Autopilot im Kopf
Neurophysiker analysieren unbewusste Wahrnehmung der eigenen Bewegung.
Das menschliche Gehirn nimmt Änderungen unserer eigenen Bewegungen wahr, bevor diese ins Bewusstsein dringen. Das versetzt uns in die Lage, die Bewegungsrichtung nötigenfalls blitzschnell anzupassen, unabhängig von unserer Aufmerksamkeit. Zu diesem Ergebnis gelangt eine Marburger Forschungsgruppe aus der Neurophysik durch Experimente mit menschlichen Versuchspersonen, deren Resultate sich auch auf Rhesusaffen übertragen lassen.

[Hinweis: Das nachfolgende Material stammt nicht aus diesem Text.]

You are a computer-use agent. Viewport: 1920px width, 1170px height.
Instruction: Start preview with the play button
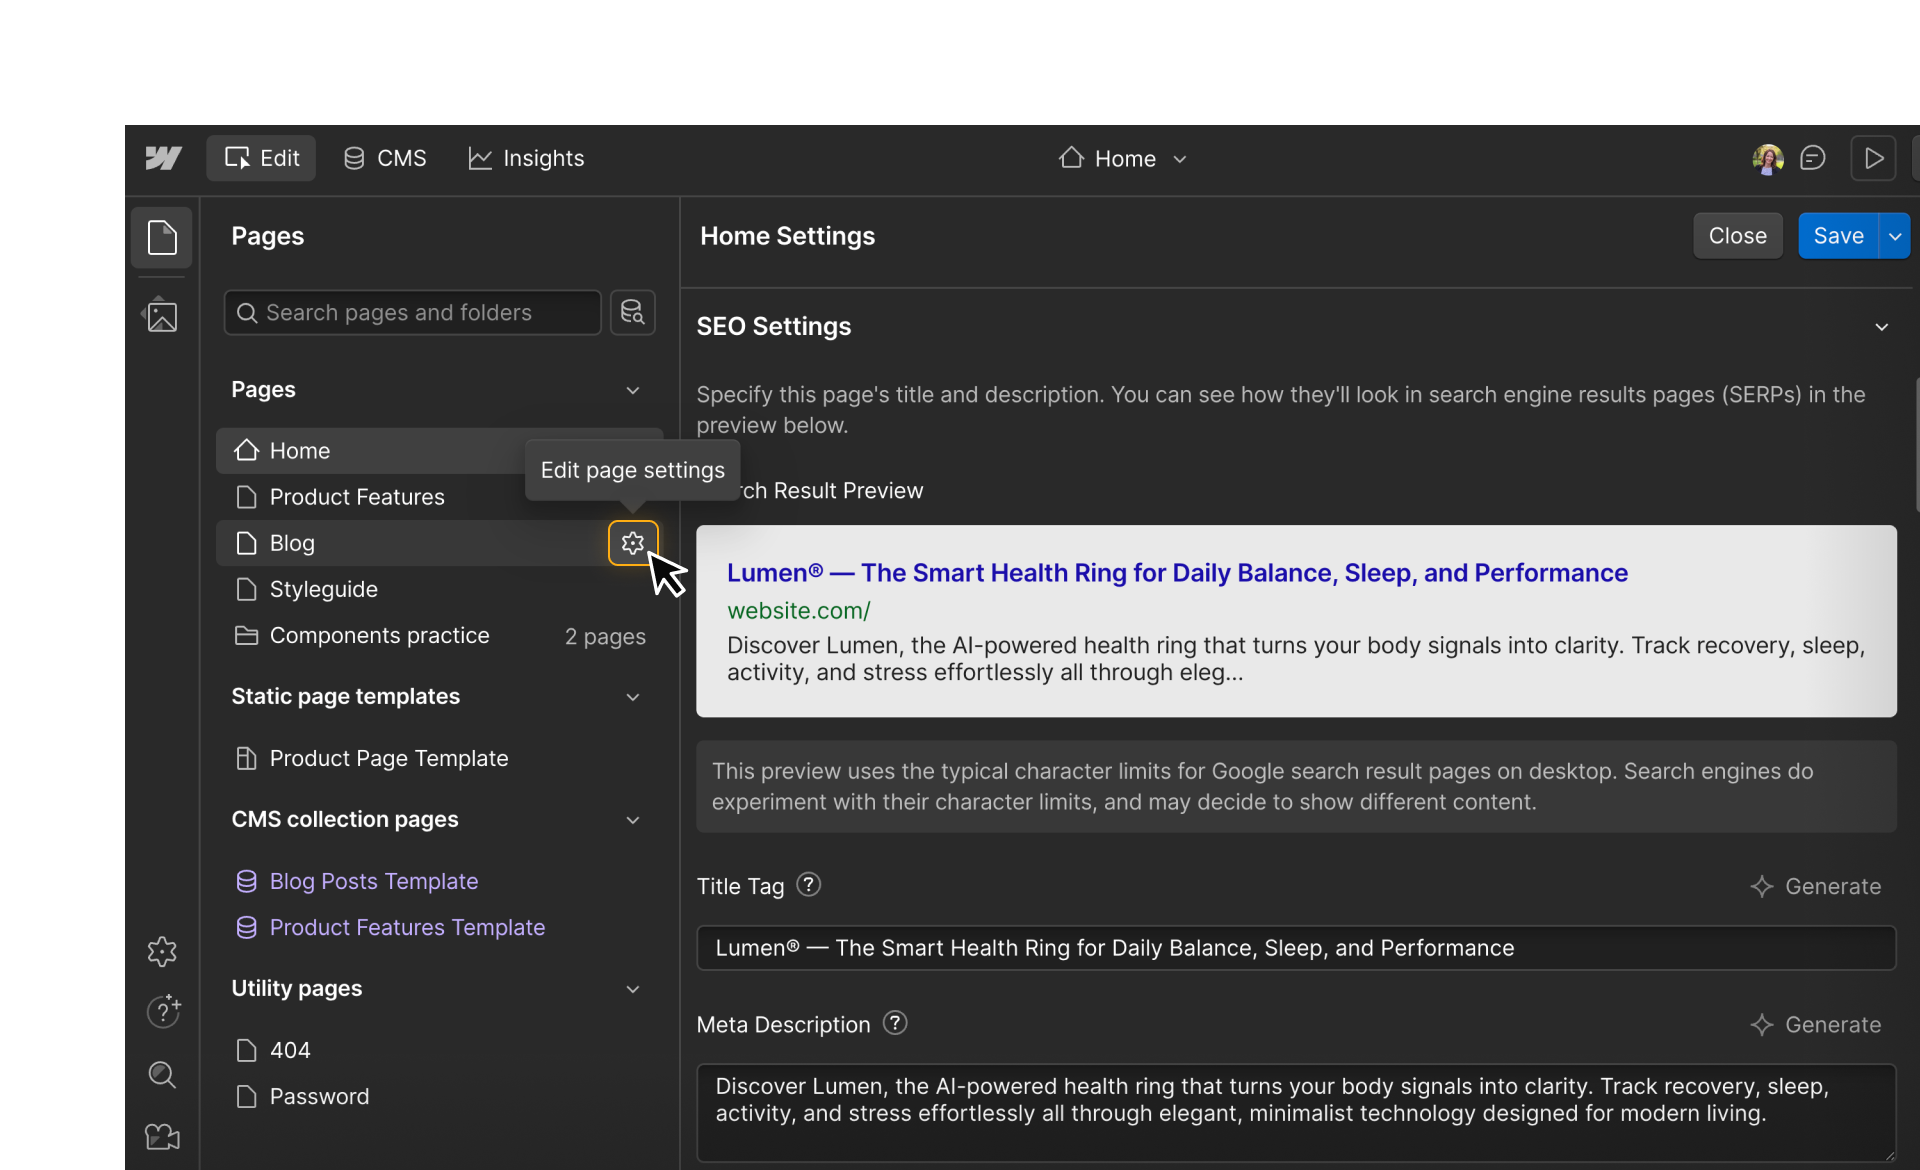coord(1874,157)
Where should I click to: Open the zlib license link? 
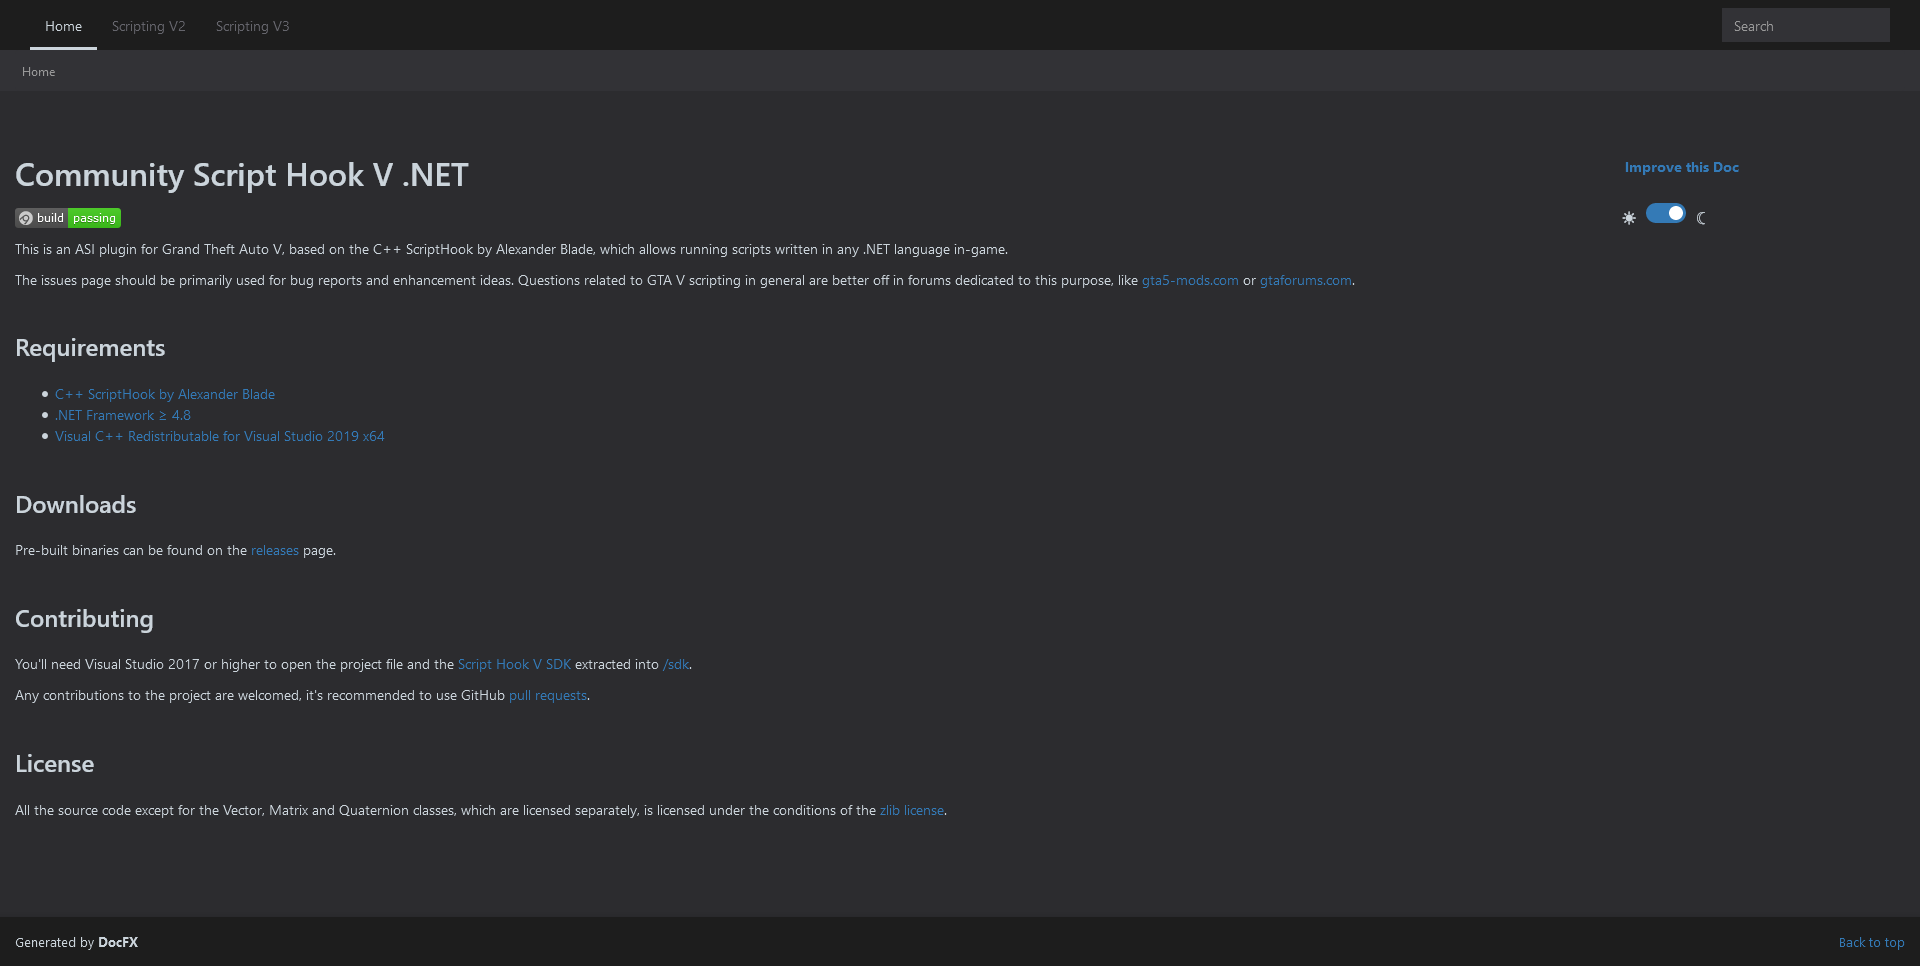click(911, 810)
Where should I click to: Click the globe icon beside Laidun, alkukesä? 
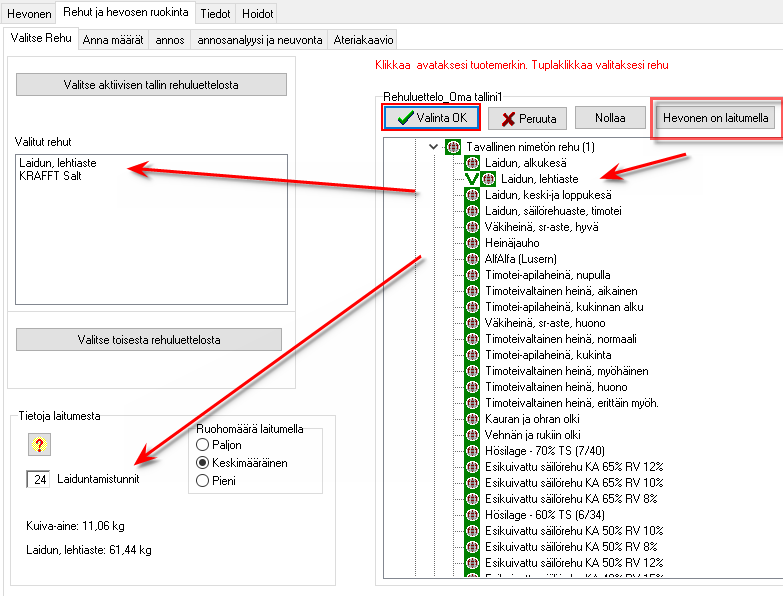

„Sich durch den Raum zu bewegen, ist oft eine anspruchsvolle Aufgabe“, sagt Constanze Schmitt, die federführend an der Studie beteiligt ist. „Wir müssen dabei verschiedene Sinnesreize kombinieren und die Bewegung möglicherweise anpassen, um in der Spur zu bleiben.“ Das Forschungsteam ging von der Vorstellung aus, dass eine unbewusste Vorhersage von Sinnesreizen dazu beiträgt, die Reaktion auf unerwartete Ereignisse zu erleichtern, zum Beispiel auf eine überraschende Änderung der Bewegungsrichtung. Wie spiegelt sich die Abweichung von einer erwarteten Eigenbewegung im Gehirn wider? Um das herauszufinden, untersuchte das Team die Hirnaktivität, indem es Hirnströme mittels Elektroenzephalografie (EEG) maß. „Eine bestimmte Komponente des Elektroenzephalogramms gilt als Kennzeichen für unbewusste Wahrnehmungsprozesse von Sinnesreizen – also von Hirnreaktionen, die Sinnesreize anzeigen, ehe diese ins Bewusstsein dringen“, sagt Jakob Schwenk.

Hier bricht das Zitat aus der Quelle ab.